(Data items)
-- Begin --
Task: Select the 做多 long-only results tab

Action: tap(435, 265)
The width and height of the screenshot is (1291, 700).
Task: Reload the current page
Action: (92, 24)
-- End --
* **Aim**:
Please pull out each line from the rows above that contains the string "Task".

* **Answer to this exercise**:
Task: Select the 做多 long-only results tab
Task: Reload the current page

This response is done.